We have Premium and I've setup a dataflow that grabs data from an SQL DB. One of the entities with 30+ million rows of data has been configured for incremental refresh.
The incremental refresh is working as expected and the dataflow refreshes in ~2minutes.
However, now when the dataset that's connected to the dataflow refreshes, it is taking around 30minutes to refresh as it is essentially loading ALL the partitioned flat files off ADLS and there is no Query Folding at all.

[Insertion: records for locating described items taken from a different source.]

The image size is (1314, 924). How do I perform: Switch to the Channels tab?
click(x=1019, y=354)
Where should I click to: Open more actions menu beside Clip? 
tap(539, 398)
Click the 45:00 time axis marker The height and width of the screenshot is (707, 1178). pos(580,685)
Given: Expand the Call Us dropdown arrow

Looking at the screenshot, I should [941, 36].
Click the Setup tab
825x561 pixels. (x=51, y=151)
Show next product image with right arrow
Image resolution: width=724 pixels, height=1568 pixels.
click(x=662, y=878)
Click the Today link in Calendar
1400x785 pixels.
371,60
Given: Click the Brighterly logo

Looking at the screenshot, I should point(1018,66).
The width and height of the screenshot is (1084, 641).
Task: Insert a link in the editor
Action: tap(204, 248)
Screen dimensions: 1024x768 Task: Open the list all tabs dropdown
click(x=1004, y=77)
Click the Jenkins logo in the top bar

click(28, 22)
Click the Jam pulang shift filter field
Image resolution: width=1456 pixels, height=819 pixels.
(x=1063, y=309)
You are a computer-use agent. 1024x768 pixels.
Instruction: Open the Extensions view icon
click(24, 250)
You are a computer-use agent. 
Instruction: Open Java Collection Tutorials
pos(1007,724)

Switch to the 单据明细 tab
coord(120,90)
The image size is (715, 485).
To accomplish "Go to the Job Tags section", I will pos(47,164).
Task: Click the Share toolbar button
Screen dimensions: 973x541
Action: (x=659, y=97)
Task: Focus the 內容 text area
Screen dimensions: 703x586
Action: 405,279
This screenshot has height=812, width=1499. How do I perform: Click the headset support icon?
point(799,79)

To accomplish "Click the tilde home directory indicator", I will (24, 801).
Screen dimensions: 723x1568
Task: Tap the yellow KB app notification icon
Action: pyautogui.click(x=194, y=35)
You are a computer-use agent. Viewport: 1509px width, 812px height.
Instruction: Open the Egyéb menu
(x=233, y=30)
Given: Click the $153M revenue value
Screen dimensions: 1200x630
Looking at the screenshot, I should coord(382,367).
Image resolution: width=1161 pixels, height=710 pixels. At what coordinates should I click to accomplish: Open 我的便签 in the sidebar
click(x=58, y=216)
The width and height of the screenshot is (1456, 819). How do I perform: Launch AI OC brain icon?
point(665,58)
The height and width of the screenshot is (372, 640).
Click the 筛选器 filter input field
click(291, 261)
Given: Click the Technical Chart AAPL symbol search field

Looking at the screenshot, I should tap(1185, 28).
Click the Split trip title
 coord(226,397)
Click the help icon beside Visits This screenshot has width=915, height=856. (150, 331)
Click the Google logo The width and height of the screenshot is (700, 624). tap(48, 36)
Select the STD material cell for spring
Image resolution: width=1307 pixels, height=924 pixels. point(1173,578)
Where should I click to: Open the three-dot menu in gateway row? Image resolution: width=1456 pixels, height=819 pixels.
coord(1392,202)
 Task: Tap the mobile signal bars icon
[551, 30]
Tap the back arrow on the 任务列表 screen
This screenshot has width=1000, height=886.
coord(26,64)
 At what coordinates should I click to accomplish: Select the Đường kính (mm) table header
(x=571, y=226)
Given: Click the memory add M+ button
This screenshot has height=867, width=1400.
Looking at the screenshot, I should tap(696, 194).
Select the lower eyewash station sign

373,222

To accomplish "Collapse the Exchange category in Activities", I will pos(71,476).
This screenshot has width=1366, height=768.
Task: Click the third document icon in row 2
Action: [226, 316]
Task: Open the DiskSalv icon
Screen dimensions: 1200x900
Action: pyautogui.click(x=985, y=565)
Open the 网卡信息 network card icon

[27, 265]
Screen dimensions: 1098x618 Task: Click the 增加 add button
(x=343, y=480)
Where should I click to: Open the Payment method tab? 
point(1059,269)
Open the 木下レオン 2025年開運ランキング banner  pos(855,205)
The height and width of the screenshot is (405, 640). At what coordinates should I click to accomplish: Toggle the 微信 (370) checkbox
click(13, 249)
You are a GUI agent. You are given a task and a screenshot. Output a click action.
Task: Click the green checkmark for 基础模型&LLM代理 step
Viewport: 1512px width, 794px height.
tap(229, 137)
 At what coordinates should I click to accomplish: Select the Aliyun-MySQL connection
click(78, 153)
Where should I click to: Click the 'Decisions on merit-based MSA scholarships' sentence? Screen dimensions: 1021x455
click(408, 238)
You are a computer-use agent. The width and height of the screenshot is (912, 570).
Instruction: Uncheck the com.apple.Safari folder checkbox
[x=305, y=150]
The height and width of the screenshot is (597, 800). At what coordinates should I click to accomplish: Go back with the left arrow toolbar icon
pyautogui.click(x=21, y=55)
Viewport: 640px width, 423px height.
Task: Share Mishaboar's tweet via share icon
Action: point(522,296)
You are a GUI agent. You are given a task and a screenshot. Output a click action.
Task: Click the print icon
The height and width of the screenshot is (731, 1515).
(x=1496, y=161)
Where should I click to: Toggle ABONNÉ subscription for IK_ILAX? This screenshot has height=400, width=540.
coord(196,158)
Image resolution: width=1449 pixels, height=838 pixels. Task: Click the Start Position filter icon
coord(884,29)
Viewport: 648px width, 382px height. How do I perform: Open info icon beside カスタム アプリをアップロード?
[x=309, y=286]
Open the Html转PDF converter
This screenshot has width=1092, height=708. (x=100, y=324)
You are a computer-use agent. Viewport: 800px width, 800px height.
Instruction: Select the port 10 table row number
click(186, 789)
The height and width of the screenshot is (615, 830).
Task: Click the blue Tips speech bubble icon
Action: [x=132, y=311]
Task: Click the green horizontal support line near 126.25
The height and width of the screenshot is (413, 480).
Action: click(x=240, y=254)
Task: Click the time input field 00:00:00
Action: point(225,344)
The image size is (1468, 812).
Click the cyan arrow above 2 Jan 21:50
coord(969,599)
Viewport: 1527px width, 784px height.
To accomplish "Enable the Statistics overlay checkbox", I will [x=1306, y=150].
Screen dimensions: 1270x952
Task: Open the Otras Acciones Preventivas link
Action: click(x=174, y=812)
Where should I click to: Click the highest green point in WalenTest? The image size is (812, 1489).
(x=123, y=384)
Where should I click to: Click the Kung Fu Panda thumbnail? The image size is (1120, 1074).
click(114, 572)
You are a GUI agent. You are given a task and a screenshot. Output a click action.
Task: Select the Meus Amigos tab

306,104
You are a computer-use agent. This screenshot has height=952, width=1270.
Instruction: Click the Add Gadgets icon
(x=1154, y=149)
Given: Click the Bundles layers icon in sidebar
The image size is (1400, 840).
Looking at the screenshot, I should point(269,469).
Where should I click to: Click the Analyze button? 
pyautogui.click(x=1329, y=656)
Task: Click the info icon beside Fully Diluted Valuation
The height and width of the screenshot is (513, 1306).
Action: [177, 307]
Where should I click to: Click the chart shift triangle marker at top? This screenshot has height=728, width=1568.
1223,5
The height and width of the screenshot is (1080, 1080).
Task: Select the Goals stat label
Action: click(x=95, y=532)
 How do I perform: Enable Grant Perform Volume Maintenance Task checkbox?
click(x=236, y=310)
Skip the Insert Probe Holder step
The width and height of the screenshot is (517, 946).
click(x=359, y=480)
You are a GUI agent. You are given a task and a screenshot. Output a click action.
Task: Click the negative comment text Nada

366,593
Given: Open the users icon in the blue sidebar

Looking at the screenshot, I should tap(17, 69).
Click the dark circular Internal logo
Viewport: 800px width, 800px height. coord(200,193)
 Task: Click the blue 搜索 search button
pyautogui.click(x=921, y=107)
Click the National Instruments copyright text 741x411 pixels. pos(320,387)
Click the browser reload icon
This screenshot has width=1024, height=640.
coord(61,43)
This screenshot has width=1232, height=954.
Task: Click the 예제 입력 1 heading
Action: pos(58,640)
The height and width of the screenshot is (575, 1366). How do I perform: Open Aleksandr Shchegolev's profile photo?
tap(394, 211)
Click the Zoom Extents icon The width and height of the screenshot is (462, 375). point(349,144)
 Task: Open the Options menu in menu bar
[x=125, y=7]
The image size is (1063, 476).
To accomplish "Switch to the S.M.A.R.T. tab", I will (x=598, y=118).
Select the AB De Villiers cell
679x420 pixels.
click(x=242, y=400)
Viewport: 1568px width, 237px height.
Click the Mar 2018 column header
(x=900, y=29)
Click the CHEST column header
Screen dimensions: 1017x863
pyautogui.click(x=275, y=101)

I understand that my dataflow is much quicker to refresh but what is the point if my dataset will still take forever to refresh? I can of course just connect to the SQL DB directly but then what would be the point of using dataflows? I've implemented dataflows as the dataflow can be utilised by others so there is no need to hit the DB anymore.
I'm running into the same problem. Original source is SQL DB that gets loaded into dataflow with incremental refresh (2 to 3 minutes to refresh). The incremental refresh works great for this step. Next step is consuming the dataflow entity into a dataset with incremental refresh. This is terribly slow (1 hour to refresh). I'm considering removing the dataflow from the equation. How have others handled this situation?
Digging up an old topic here but I have the same issue. I love the idea of shared and incremental refreshed dataflows, but not at the expense of exponential dataset refresh times. In my case I have a dataset that takes about 6-8 mins to refresh using direct SQL but almost 30 mins when calling the dataflows that contain the same logic.
Has anyone found a fix for this? I'm about ready to ditch the dataflows for this project, which would be shame because they have so much promise but 30min refreshes for no reason are hard to sell to the business.